→ Provided entries
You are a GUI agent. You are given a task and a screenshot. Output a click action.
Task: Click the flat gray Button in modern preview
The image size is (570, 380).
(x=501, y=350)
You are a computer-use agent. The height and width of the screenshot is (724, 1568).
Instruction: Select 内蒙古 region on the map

==

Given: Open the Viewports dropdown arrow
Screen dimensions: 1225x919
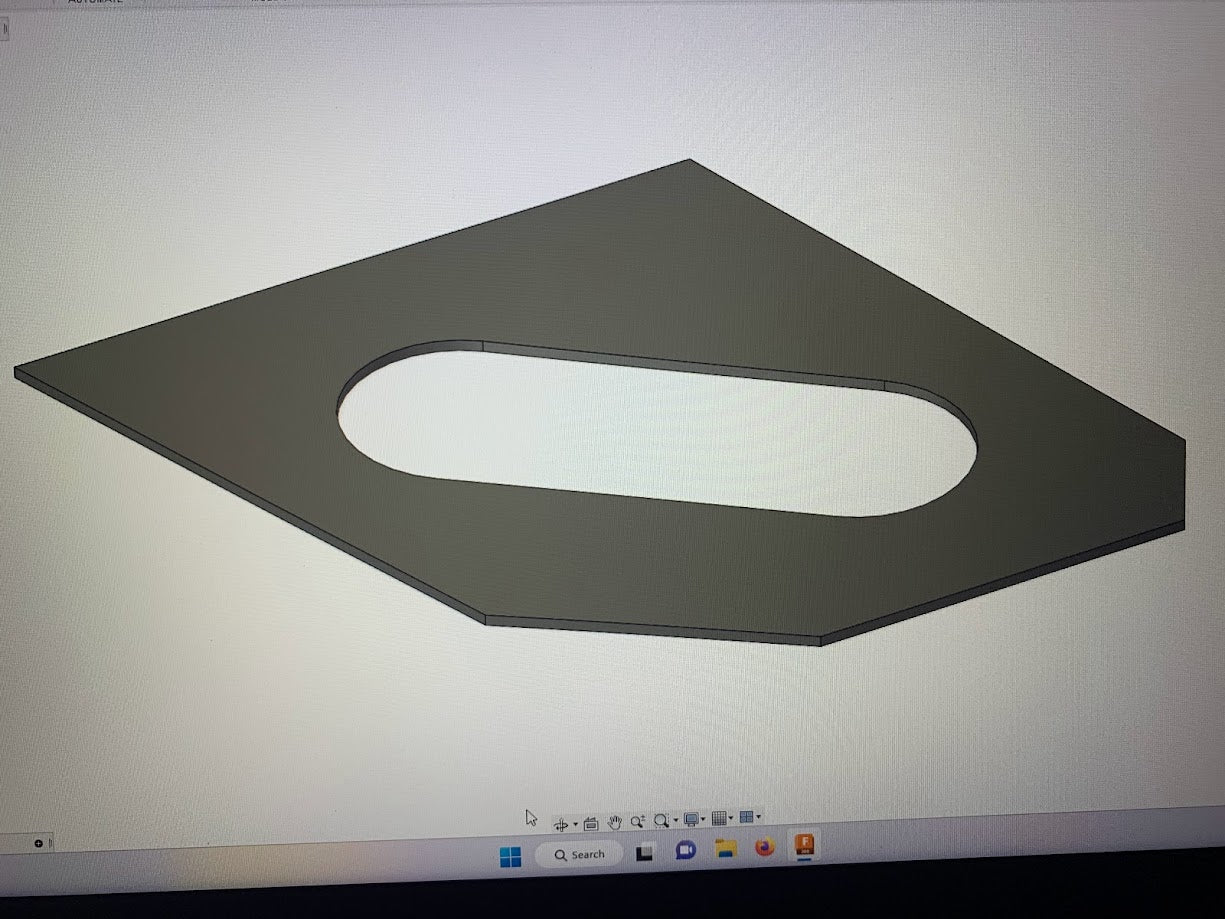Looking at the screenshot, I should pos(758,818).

→ Work instructions
Scan the material above for the word "agent", and copy every line in which it is found.

→ Answer to this exercise
You are a GUI agent. You are given a task and a screenshot. Output a click action.
You are a computer-use agent. The height and width of the screenshot is (724, 1568).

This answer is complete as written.